▶ [TASK DIRECTIONS]:
Lines from the one with "Task: Click the HBase" through the end of the listing below are to be retyped exactly.
- - - - - - -
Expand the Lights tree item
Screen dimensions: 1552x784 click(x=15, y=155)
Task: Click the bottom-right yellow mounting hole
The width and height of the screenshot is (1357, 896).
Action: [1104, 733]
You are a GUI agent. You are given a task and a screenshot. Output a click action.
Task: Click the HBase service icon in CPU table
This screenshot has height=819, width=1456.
- - - - - - -
▶ [ANSWER BOX]:
Task: Click the HBase service icon in CPU table
This screenshot has height=819, width=1456.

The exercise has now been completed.